- Task item
In the records below, find the line containing "Nabídka práce (94, 297)" and the line containing "Pro rodiče (80, 171)"; please repeat exactly the lines from one to the other, both included, and nothing more.

--- Task input ---

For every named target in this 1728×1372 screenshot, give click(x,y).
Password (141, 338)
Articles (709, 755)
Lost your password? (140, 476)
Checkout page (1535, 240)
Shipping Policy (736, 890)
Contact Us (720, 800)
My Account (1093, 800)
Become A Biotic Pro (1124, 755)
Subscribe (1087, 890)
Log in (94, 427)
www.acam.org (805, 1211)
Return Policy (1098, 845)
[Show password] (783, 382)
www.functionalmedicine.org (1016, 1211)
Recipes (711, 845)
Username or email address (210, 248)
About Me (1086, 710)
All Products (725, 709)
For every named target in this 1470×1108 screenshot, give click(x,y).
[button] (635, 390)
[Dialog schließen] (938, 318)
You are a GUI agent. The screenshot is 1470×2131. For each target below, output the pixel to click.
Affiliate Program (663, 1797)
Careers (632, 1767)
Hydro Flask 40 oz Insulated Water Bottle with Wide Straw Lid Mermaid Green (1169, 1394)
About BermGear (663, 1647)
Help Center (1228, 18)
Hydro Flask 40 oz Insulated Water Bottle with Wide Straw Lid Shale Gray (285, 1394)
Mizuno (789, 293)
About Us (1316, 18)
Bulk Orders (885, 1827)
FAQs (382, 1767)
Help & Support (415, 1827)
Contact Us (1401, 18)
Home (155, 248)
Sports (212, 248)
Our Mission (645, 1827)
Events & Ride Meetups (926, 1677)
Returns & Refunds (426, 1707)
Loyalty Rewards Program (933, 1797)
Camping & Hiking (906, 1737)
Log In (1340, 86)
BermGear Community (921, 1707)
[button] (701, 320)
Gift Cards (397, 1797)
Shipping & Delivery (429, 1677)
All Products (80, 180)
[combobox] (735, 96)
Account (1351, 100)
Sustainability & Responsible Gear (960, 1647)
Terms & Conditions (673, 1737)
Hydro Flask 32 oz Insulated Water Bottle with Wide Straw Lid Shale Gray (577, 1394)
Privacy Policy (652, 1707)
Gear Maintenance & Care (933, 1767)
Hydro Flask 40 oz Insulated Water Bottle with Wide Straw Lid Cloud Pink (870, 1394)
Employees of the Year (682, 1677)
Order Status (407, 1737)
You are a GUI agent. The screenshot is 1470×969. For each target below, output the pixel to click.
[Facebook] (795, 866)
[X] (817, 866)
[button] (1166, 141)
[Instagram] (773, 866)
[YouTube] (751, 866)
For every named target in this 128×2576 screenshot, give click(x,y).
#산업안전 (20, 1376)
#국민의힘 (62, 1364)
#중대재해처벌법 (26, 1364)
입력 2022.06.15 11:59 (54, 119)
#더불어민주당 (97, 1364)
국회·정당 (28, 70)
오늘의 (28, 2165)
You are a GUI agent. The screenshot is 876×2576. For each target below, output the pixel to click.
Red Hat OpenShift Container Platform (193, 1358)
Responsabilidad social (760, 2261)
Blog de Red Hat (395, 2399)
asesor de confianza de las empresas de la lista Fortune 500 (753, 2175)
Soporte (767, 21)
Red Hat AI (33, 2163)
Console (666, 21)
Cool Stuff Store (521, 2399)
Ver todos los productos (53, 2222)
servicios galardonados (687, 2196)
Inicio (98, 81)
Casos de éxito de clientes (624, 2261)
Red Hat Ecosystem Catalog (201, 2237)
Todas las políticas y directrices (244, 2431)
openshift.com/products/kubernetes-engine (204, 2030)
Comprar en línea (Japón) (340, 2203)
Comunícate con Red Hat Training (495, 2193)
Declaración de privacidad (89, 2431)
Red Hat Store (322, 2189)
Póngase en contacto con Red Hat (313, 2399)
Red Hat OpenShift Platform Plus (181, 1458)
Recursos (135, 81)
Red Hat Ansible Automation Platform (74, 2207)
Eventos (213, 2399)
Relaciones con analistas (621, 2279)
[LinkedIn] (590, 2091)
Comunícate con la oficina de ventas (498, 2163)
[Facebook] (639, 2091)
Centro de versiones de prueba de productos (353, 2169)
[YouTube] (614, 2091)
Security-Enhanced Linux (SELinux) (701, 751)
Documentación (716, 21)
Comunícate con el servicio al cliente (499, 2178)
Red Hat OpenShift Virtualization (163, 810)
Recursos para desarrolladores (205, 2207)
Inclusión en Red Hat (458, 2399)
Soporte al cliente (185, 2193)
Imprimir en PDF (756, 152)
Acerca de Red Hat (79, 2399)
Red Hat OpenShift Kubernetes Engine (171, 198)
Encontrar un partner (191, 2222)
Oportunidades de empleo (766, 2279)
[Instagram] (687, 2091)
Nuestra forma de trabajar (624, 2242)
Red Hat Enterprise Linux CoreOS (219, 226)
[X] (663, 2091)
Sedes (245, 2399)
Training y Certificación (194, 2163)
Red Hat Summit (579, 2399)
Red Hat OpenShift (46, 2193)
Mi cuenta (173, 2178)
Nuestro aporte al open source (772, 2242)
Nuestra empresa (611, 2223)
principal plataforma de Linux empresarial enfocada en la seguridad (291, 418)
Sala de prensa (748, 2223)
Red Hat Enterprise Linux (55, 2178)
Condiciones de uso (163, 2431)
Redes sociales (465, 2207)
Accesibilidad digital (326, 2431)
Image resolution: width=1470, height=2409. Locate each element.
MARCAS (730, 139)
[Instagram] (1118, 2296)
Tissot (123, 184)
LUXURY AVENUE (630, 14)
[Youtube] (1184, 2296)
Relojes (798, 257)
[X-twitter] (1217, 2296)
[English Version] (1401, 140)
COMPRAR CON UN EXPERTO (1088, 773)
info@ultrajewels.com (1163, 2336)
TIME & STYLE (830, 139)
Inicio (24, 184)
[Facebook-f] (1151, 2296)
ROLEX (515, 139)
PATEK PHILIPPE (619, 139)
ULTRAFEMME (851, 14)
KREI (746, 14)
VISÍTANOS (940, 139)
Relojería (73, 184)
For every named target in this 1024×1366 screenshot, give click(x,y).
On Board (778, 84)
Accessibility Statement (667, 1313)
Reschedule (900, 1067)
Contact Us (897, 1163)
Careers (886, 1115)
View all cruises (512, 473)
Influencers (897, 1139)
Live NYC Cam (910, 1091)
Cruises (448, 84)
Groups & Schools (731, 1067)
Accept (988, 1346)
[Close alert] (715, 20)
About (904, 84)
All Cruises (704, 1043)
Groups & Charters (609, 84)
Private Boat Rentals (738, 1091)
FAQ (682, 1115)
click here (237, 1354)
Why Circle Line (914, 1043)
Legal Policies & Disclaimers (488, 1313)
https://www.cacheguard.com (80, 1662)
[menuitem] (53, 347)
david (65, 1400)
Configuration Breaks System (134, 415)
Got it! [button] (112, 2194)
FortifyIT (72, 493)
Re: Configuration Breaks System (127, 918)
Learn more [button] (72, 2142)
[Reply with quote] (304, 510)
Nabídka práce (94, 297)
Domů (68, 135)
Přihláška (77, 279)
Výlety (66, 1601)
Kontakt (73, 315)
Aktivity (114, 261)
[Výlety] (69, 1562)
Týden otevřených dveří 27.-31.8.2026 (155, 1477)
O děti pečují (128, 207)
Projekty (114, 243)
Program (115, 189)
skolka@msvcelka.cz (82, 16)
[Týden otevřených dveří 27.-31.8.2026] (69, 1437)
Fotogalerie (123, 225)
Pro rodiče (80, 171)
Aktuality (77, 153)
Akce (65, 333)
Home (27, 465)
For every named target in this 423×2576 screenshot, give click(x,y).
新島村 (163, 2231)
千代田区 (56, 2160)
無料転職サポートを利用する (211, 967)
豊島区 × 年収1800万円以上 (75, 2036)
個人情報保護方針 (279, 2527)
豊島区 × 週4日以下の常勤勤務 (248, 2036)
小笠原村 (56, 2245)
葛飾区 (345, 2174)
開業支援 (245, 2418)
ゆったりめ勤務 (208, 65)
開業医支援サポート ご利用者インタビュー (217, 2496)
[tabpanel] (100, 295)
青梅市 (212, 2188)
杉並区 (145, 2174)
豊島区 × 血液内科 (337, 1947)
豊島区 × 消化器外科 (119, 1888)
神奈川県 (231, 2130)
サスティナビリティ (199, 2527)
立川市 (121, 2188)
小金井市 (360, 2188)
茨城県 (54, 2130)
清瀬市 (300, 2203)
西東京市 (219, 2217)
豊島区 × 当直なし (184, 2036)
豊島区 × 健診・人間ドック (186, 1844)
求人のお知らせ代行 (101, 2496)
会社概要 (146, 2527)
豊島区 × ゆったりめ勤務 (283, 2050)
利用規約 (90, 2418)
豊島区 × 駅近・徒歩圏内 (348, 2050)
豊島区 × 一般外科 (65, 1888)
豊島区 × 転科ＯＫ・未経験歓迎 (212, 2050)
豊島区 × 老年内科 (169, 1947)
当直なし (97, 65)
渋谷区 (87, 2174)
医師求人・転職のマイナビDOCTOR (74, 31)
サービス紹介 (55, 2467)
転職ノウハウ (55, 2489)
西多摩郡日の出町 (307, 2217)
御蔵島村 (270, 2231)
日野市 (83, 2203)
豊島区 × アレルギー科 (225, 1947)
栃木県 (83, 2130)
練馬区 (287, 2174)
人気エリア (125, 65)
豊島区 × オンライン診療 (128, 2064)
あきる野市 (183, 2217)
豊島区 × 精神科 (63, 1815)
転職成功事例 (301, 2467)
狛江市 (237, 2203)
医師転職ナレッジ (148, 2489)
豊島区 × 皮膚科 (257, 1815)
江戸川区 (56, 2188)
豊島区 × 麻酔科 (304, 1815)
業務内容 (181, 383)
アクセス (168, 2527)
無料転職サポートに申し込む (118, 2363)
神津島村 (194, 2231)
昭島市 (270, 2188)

---

- Result for this task
Nabídka práce (94, 297)
Domů (68, 135)
Přihláška (77, 279)
Výlety (66, 1601)
Kontakt (73, 315)
Aktivity (114, 261)
[Výlety] (69, 1562)
Týden otevřených dveří 27.-31.8.2026 (155, 1477)
O děti pečují (128, 207)
Projekty (114, 243)
Program (115, 189)
skolka@msvcelka.cz (82, 16)
[Týden otevřených dveří 27.-31.8.2026] (69, 1437)
Fotogalerie (123, 225)
Pro rodiče (80, 171)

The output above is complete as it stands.